• **What you have to do**
Please restate, exactly as written, the lines running from the beginning of the material through the line that has "Given: Click stop" in it.

• **Information shown**
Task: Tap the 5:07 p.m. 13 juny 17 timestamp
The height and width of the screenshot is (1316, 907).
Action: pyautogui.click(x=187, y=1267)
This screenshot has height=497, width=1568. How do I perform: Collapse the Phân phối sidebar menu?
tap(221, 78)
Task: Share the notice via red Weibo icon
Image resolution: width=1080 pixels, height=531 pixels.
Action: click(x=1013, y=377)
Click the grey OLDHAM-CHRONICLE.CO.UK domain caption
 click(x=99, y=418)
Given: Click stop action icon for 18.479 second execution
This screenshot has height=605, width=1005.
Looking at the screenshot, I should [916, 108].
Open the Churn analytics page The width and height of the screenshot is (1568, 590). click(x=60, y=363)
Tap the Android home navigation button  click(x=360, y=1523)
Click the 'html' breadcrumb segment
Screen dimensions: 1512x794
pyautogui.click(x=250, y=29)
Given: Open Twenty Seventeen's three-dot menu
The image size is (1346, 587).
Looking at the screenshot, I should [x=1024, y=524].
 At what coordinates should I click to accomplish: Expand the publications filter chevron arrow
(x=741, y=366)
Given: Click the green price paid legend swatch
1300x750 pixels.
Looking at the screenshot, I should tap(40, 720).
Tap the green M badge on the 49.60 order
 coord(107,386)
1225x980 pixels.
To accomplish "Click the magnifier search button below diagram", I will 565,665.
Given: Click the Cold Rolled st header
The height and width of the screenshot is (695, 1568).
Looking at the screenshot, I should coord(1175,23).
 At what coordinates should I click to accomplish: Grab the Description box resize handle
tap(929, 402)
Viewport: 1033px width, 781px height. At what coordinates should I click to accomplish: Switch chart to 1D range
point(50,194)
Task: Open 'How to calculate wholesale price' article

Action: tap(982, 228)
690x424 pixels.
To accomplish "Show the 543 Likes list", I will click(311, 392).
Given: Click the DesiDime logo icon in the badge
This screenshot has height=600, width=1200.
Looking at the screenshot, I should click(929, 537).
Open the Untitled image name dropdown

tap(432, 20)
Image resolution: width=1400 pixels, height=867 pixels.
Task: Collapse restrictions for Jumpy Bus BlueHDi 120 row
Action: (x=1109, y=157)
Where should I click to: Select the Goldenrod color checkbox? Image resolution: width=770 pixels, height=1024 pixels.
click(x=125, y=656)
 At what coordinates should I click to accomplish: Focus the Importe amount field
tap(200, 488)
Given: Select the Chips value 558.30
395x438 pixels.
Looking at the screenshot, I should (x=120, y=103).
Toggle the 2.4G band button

• **Exercise output**
Task: Tap the 5:07 p.m. 13 juny 17 timestamp
The height and width of the screenshot is (1316, 907).
Action: pyautogui.click(x=187, y=1267)
This screenshot has height=497, width=1568. How do I perform: Collapse the Phân phối sidebar menu?
tap(221, 78)
Task: Share the notice via red Weibo icon
Image resolution: width=1080 pixels, height=531 pixels.
Action: click(x=1013, y=377)
Click the grey OLDHAM-CHRONICLE.CO.UK domain caption
 click(x=99, y=418)
Given: Click stop action icon for 18.479 second execution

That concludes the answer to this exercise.